Studenten vs. HSG - Wie werden die Mindestanforderungen der Selektionskriterien erreicht?

Um dem Zufall vorzubeugen und auch bei unbekannten Themen noch Punkte zu ergattern, setzen immer mehr Studierende auf moderne Technologien. Bei der oben erwähnten BWL-Prüfung mit den Fragen zu der Triple Bottom Line entstanden nach Augenzeugen-Berichten regelrecht Schlangen vor den Toiletten. Nicht etwa, weil die Last der Prüfungsfragen vielen auf die Blase drückte - nein, vielmehr weil auf der Toilette das iPhone, Blackberry oder Windows-Mobile Smartphone ungestört bedient werden kann und Wikipedia schnell halbwegs zuverlässige Informationen liefert.

Bei Open-Book-Prüfungen werden immer häufiger Laptops mit UMTS-Karten (sofern WLAN nicht funktionieren sollte) und Instant-Messaging-Tools eingesetzt, um so möglichst viele Fragen der Prüfung erfolgreich beantworten zu können.

Häufig sieht man auch Studierende mit PAMIR's (Gehörschutz der Schweizer Armee) oder Noise-Cancelling-Kopfhörern in Prüfungen sitzen, um nicht durch Geräusche abgelenkt zu werden. Es ist nur eine Frage der Zeit, bis in diesen Kopfhörern Tonübertragungen empfangen werden können, und Brillen mit eingebauten Kameras verwendet werden, um die Inhalte der Prüfung drahtlos an andere Personen ausserhalb des Prüfungssaals zu übertragen (das klingt jetzt sehr nach Geheimdienst - aber wenn sich die Technologie so zügig weiterentwickelt, ist dies nicht mehr ferne Zukunft!).

Dies zeugt von einer gewissen Fähigkeit zum vernetzten Denken und auffinden von innovativen Lösungen für bestehende Probleme!

 

Andere Studierende nehmen während der Prüfungsvorbereitung Drogen zu sich (!), um so die Leistungsfähigkeit zu steigern. Dieses Verhalten sollte von der Universität hart bestraft werden, wenn es Anzeigen für einen Medikamenten- oder Drogenmissbrauch gibt müssen die entsprechenden Personen zur Verantwortung gezogen und bei der Polizei angezeigt werden.

Prüfungen in der Zukunft

Wie könnten also zukünftig Prüfungen aussehen - wie könnten diese Grossevents effizienter und besser gestaltet werden, ohne noch mehr Spielraum für Moglereien zu bieten?
Ein bisschen Zukunftsmusik und Wunschvorstellung spielt in der kommenden Skizzierung eines möglichen Prüfungsmodus mit, aber nichtsdestotrotz ein interessantes Gedankenexperiment.

Zurzeit werden an der HSG rund 6000 Studierende über einen Zeitraum von etwa vier Wochen zweimal im Jahr geprüft. Das macht also rund 12'000 Prüfungen pro Jahr, alle sorgfältig gedruckt, in Couverts eingepackt und korrekt an die Prüfungsplätze verteilt. Das klingt nicht gerade nach dem 21. Jahrhundert...

Geräte wie die Microsoft Courier-Studie könnten diesen Prüfungsmodus revolutionieren. Es würde ein günstiges Gerät gebraucht, welches über einen Screen verfügt, der mit einem Stift bedient werden kann und ein realistisches Schreibgefühl ermöglicht, damit nach wie vor von Hand geschrieben werden kann.

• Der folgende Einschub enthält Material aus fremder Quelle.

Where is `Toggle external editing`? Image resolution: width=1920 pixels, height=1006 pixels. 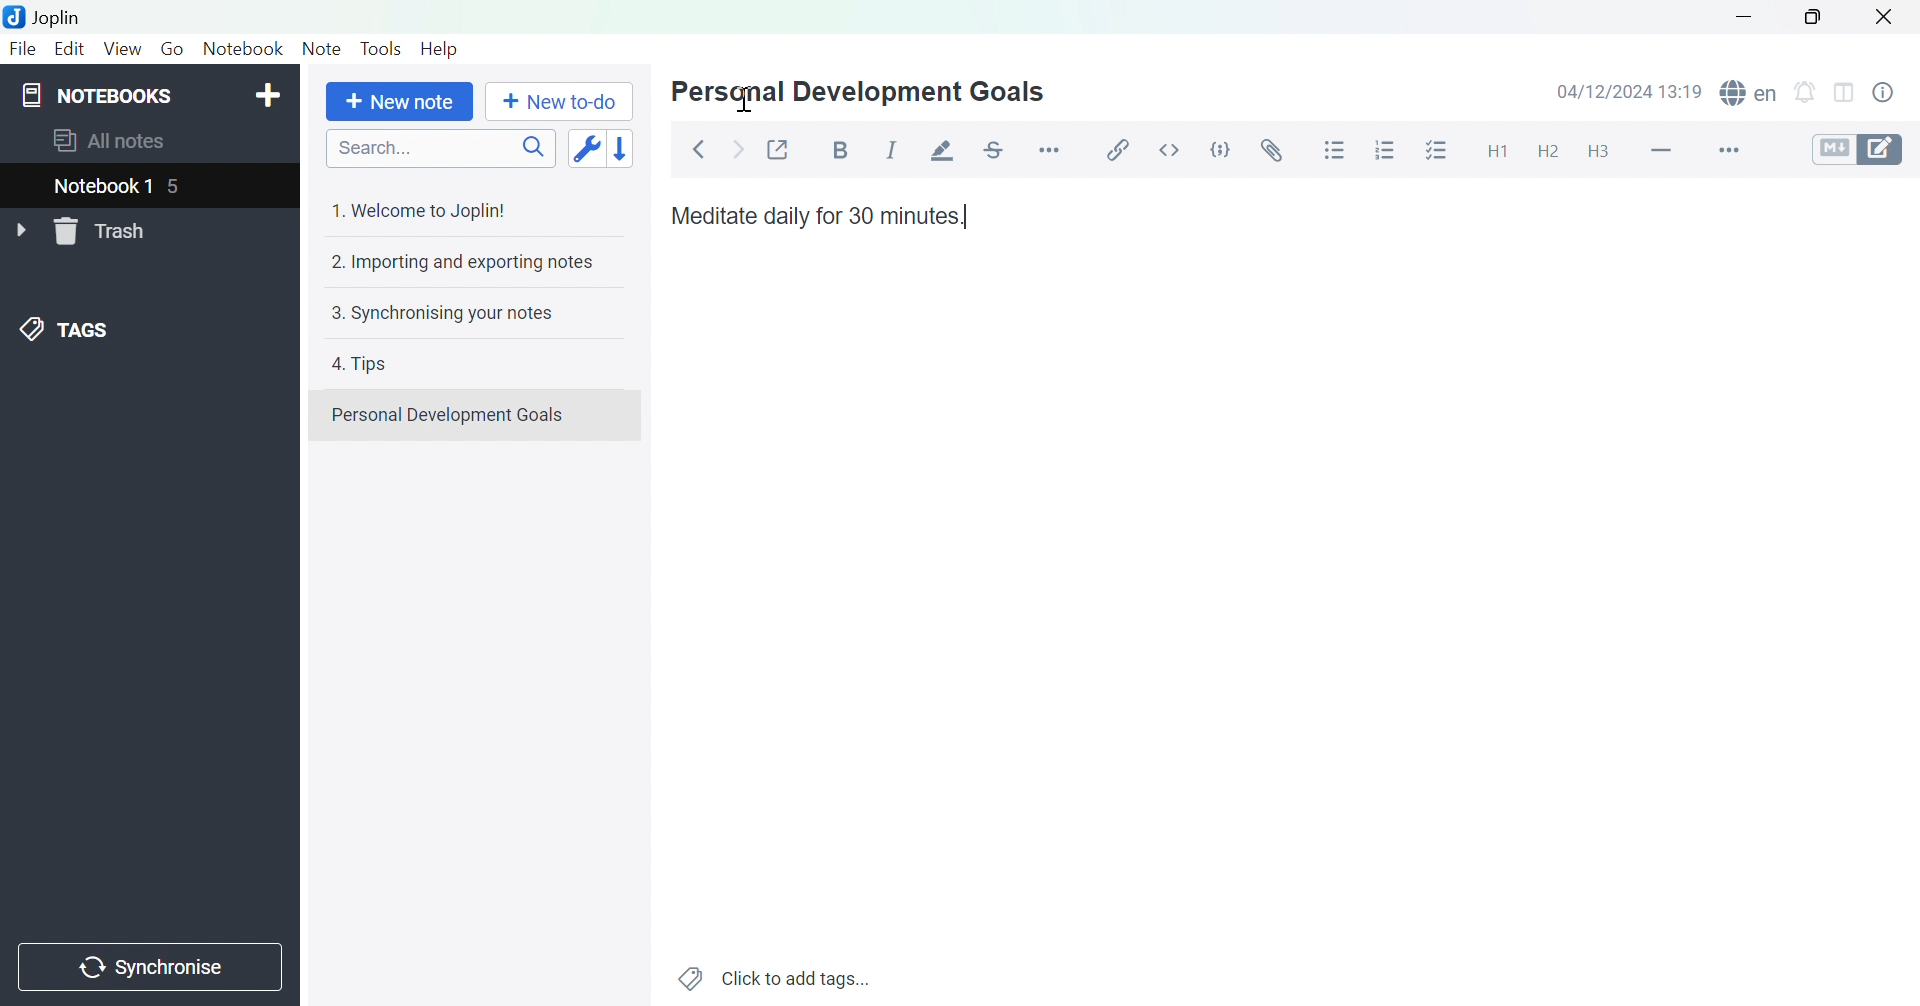
Toggle external editing is located at coordinates (779, 148).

Dies würde es ermöglichen, die Geräte einmal in den Prüfungslokalen auufzubauen und zu vernetzen, die Studierenden können sich an einem beliebigen Ort einfinden und sich an dem Gerät mit Ihrem persönlichen Login zur Prüfung anmelden. Die Prüfung kann genau getimt werden und beispielsweise Multiple-Choice-Prüfungen können innerhalb von Sekunden nach der Prüfung schon ausgewertet werden. Der ganze Papierberg wird massiv reduziert - nicht zuletzt auch ein ökologischer Pluspunkt - und das Handling der Prüfung stark vereinfacht.

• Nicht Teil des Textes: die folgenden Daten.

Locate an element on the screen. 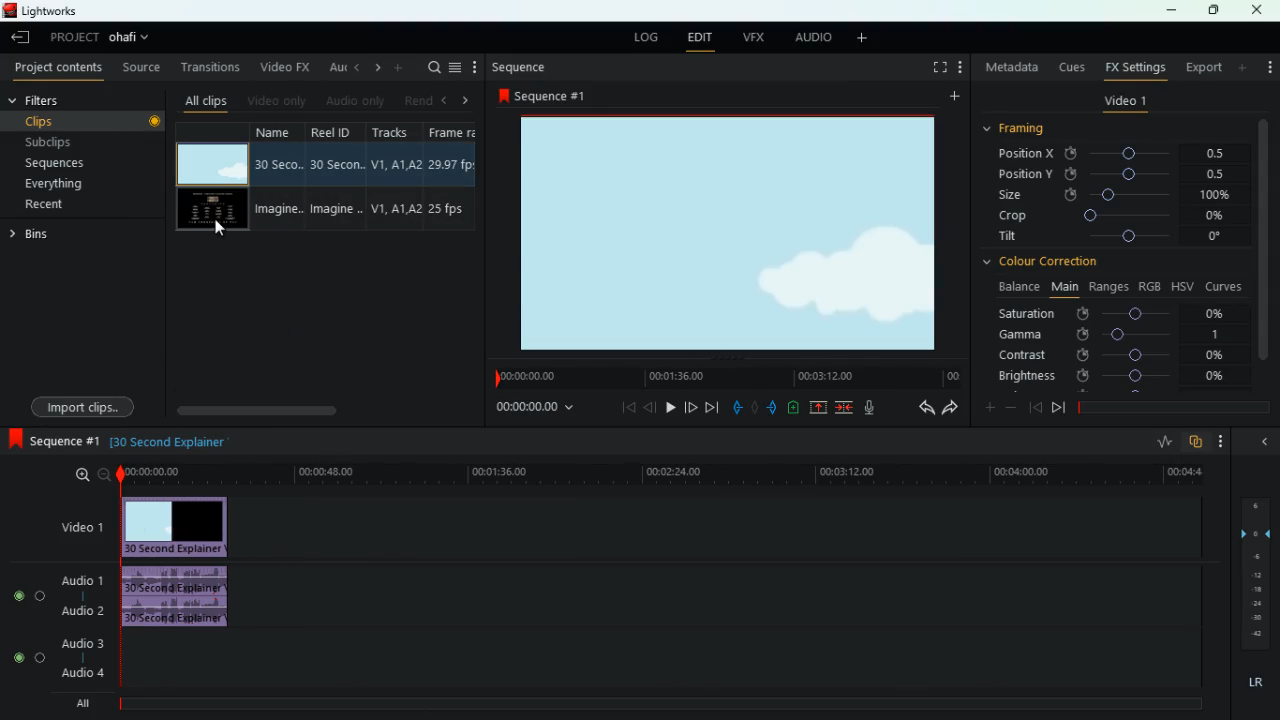  maximize is located at coordinates (1215, 10).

Auch können bei Open-Book-Prüfungen die Unterlagen digital im selben Gerät zur Verfügung gestellt werden, ein beschränkter Internet-Zugriff kann gewährt werden - ein Laptop ist also nicht weiter notwendig.

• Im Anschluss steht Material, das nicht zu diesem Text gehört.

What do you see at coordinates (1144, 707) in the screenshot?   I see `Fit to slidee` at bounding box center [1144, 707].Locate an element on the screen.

Bei Mathematik-Prüfungen könnte etwa ein digitaler Rechner eingeblendet werden, der sämtliche benötigten Rechenoperationen beherrscht - ein umfangreiches und verwirrendes Regelement über die zu verwendenden Taschenrechner wäre auch nicht weiter notwendig.

 

Zum Schluss kann gesagt werden, dass die Selektionskriterien der HSG teilweise fraglich sind, insbesondere wenn Gastvorträge als prüfungsrelevant erklärt werden, zu denen keine schriftlichen Unterlagen verfügbar sind. Wie es besser gemacht werden könnte, braucht jedoch einen längeren Denkprozess unter Einbezug von Wirtschaft, Studierenden und Universitätsleitung.